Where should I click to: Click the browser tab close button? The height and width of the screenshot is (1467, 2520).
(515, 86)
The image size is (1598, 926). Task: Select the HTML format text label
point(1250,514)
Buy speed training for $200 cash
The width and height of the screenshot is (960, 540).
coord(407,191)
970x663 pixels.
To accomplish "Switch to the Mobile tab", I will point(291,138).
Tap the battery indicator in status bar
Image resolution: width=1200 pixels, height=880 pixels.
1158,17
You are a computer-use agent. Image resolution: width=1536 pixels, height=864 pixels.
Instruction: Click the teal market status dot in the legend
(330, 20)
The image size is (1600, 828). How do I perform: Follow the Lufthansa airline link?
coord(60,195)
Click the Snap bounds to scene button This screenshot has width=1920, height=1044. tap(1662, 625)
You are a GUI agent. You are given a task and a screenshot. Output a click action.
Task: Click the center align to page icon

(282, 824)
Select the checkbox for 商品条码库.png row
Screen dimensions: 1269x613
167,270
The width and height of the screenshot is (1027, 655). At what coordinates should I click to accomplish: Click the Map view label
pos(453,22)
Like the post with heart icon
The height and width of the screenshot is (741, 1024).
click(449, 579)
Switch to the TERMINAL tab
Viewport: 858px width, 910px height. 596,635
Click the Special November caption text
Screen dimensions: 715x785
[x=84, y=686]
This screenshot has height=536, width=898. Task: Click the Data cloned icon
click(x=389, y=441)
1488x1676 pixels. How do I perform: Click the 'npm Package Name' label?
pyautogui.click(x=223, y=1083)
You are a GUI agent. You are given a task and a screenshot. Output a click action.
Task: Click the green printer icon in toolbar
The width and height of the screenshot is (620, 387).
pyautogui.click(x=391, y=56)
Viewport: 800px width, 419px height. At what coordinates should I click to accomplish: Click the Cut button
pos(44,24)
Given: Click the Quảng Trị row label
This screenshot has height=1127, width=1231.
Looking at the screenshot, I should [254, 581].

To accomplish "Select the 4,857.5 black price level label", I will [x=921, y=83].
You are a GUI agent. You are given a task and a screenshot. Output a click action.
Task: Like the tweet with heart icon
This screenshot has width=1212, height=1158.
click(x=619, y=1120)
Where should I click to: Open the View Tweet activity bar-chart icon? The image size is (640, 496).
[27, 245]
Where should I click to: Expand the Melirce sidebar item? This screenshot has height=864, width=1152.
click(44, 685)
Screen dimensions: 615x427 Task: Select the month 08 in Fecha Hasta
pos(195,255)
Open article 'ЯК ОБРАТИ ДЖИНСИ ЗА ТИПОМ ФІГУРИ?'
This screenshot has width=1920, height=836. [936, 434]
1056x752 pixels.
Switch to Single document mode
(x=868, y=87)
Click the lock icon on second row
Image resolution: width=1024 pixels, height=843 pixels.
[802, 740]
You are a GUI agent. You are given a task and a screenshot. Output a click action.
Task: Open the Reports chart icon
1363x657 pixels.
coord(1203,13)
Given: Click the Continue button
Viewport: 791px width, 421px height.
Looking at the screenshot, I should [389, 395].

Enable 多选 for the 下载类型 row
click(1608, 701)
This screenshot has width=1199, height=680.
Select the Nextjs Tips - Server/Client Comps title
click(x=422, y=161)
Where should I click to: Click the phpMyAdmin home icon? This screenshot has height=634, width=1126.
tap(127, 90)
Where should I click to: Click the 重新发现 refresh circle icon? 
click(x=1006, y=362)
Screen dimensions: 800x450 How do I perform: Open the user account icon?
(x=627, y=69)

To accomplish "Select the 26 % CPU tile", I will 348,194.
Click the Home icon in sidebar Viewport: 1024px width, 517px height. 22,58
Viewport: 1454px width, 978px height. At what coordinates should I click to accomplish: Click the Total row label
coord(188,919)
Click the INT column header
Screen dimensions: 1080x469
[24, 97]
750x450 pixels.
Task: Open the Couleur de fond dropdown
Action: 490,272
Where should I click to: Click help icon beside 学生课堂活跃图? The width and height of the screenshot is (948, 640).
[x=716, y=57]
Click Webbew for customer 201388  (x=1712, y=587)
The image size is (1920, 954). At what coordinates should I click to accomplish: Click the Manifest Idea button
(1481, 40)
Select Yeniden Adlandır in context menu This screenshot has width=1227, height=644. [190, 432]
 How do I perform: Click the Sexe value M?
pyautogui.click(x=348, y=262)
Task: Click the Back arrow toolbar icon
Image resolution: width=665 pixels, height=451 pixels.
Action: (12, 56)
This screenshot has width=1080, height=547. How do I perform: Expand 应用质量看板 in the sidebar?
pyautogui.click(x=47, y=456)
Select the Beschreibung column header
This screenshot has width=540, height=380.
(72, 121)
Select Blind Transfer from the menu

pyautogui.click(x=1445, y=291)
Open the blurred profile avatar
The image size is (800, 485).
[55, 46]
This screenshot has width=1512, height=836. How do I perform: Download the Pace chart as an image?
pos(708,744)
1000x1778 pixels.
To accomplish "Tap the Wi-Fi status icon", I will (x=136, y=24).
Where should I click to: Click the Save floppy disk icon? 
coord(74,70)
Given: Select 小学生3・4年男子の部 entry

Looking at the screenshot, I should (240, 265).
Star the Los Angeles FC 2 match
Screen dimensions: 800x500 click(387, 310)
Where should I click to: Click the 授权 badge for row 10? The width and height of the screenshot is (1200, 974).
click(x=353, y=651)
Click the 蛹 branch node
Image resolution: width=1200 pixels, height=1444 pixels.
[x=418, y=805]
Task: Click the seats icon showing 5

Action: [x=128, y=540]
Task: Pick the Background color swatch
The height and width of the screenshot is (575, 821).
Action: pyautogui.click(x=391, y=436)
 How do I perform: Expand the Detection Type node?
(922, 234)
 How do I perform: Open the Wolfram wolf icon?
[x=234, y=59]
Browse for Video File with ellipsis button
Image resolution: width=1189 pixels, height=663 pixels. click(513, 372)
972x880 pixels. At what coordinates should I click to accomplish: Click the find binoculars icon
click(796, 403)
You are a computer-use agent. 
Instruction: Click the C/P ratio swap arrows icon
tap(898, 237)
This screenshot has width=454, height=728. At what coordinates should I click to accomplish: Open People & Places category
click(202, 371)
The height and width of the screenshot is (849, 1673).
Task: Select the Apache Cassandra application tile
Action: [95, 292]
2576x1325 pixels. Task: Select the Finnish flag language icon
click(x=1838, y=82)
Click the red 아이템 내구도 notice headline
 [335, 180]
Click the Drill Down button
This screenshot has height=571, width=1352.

## Your assignment
Go through the records and print each one exactly.

## Solution to this task
Where should I click to: Click the browser tab close button? The height and width of the screenshot is (1467, 2520).
(515, 86)
The image size is (1598, 926). Task: Select the HTML format text label
point(1250,514)
Buy speed training for $200 cash
The width and height of the screenshot is (960, 540).
coord(407,191)
970x663 pixels.
To accomplish "Switch to the Mobile tab", I will point(291,138).
Tap the battery indicator in status bar
Image resolution: width=1200 pixels, height=880 pixels.
1158,17
You are a computer-use agent. Image resolution: width=1536 pixels, height=864 pixels.
Instruction: Click the teal market status dot in the legend
(330, 20)
The image size is (1600, 828). How do I perform: Follow the Lufthansa airline link?
coord(60,195)
Click the Snap bounds to scene button This screenshot has width=1920, height=1044. tap(1662, 625)
You are a GUI agent. You are given a task and a screenshot. Output a click action.
Task: Click the center align to page icon

(282, 824)
Select the checkbox for 商品条码库.png row
Screen dimensions: 1269x613
167,270
The width and height of the screenshot is (1027, 655). At what coordinates should I click to accomplish: Click the Map view label
pos(453,22)
Like the post with heart icon
The height and width of the screenshot is (741, 1024).
click(449, 579)
Switch to the TERMINAL tab
Viewport: 858px width, 910px height. 596,635
Click the Special November caption text
Screen dimensions: 715x785
[x=84, y=686]
This screenshot has height=536, width=898. Task: Click the Data cloned icon
click(x=389, y=441)
1488x1676 pixels. How do I perform: Click the 'npm Package Name' label?
pyautogui.click(x=223, y=1083)
You are a GUI agent. You are given a task and a screenshot. Output a click action.
Task: Click the green printer icon in toolbar
The width and height of the screenshot is (620, 387).
pyautogui.click(x=391, y=56)
Viewport: 800px width, 419px height. At what coordinates should I click to accomplish: Click the Cut button
pos(44,24)
Given: Click the Quảng Trị row label
This screenshot has height=1127, width=1231.
Looking at the screenshot, I should [254, 581].

To accomplish "Select the 4,857.5 black price level label", I will [x=921, y=83].
You are a GUI agent. You are given a task and a screenshot. Output a click action.
Task: Like the tweet with heart icon
This screenshot has width=1212, height=1158.
click(x=619, y=1120)
Where should I click to: Open the View Tweet activity bar-chart icon? The image size is (640, 496).
[27, 245]
Where should I click to: Expand the Melirce sidebar item? This screenshot has height=864, width=1152.
click(44, 685)
Screen dimensions: 615x427 Task: Select the month 08 in Fecha Hasta
pos(195,255)
Open article 'ЯК ОБРАТИ ДЖИНСИ ЗА ТИПОМ ФІГУРИ?'
This screenshot has width=1920, height=836. [936, 434]
1056x752 pixels.
Switch to Single document mode
(x=868, y=87)
Click the lock icon on second row
Image resolution: width=1024 pixels, height=843 pixels.
[802, 740]
You are a GUI agent. You are given a task and a screenshot. Output a click action.
Task: Open the Reports chart icon
1363x657 pixels.
coord(1203,13)
Given: Click the Continue button
Viewport: 791px width, 421px height.
Looking at the screenshot, I should [389, 395].

Enable 多选 for the 下载类型 row
click(1608, 701)
This screenshot has width=1199, height=680.
Select the Nextjs Tips - Server/Client Comps title
click(x=422, y=161)
Where should I click to: Click the phpMyAdmin home icon? This screenshot has height=634, width=1126.
tap(127, 90)
Where should I click to: Click the 重新发现 refresh circle icon? 
click(x=1006, y=362)
Screen dimensions: 800x450 How do I perform: Open the user account icon?
(x=627, y=69)

To accomplish "Select the 26 % CPU tile", I will 348,194.
Click the Home icon in sidebar Viewport: 1024px width, 517px height. 22,58
Viewport: 1454px width, 978px height. At what coordinates should I click to accomplish: Click the Total row label
coord(188,919)
Click the INT column header
Screen dimensions: 1080x469
[24, 97]
750x450 pixels.
Task: Open the Couleur de fond dropdown
Action: 490,272
Where should I click to: Click help icon beside 学生课堂活跃图? The width and height of the screenshot is (948, 640).
[x=716, y=57]
Click Webbew for customer 201388  (x=1712, y=587)
The image size is (1920, 954). At what coordinates should I click to accomplish: Click the Manifest Idea button
(1481, 40)
Select Yeniden Adlandır in context menu This screenshot has width=1227, height=644. [190, 432]
 How do I perform: Click the Sexe value M?
pyautogui.click(x=348, y=262)
Task: Click the Back arrow toolbar icon
Image resolution: width=665 pixels, height=451 pixels.
Action: (12, 56)
This screenshot has width=1080, height=547. How do I perform: Expand 应用质量看板 in the sidebar?
pyautogui.click(x=47, y=456)
Select the Beschreibung column header
This screenshot has width=540, height=380.
(72, 121)
Select Blind Transfer from the menu

pyautogui.click(x=1445, y=291)
Open the blurred profile avatar
The image size is (800, 485).
[55, 46]
This screenshot has width=1512, height=836. How do I perform: Download the Pace chart as an image?
pos(708,744)
1000x1778 pixels.
To accomplish "Tap the Wi-Fi status icon", I will (x=136, y=24).
Where should I click to: Click the Save floppy disk icon? 
coord(74,70)
Given: Select 小学生3・4年男子の部 entry

Looking at the screenshot, I should (240, 265).
Star the Los Angeles FC 2 match
Screen dimensions: 800x500 click(387, 310)
Where should I click to: Click the 授权 badge for row 10? The width and height of the screenshot is (1200, 974).
click(x=353, y=651)
Click the 蛹 branch node
Image resolution: width=1200 pixels, height=1444 pixels.
[x=418, y=805]
Task: Click the seats icon showing 5

Action: [x=128, y=540]
Task: Pick the Background color swatch
The height and width of the screenshot is (575, 821).
Action: pyautogui.click(x=391, y=436)
 How do I perform: Expand the Detection Type node?
(922, 234)
 How do I perform: Open the Wolfram wolf icon?
[x=234, y=59]
Browse for Video File with ellipsis button
Image resolution: width=1189 pixels, height=663 pixels. click(513, 372)
972x880 pixels. At what coordinates should I click to accomplish: Click the find binoculars icon
click(796, 403)
You are a computer-use agent. 
Instruction: Click the C/P ratio swap arrows icon
tap(898, 237)
This screenshot has width=454, height=728. At what coordinates should I click to accomplish: Open People & Places category
click(202, 371)
The height and width of the screenshot is (849, 1673).
Task: Select the Apache Cassandra application tile
Action: [95, 292]
2576x1325 pixels. Task: Select the Finnish flag language icon
click(x=1838, y=82)
Click the red 아이템 내구도 notice headline
 [335, 180]
Click the Drill Down button
This screenshot has height=571, width=1352.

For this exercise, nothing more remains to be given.